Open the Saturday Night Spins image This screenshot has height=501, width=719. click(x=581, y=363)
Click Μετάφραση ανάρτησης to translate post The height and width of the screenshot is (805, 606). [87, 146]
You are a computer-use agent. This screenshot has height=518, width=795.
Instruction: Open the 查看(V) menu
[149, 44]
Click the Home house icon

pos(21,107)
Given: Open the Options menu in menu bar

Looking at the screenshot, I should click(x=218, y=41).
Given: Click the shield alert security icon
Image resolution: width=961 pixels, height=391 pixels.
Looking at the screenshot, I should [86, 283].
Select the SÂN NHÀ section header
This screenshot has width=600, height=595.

* [WHAT YOU HAVE TO DO]:
Look over the entries for "This", then copy every line that includes that string.

* [RESPONSE BOX]:
Open the Saturday Night Spins image This screenshot has height=501, width=719. click(x=581, y=363)
You are a computer-use agent. This screenshot has height=518, width=795.
This screenshot has width=600, height=595.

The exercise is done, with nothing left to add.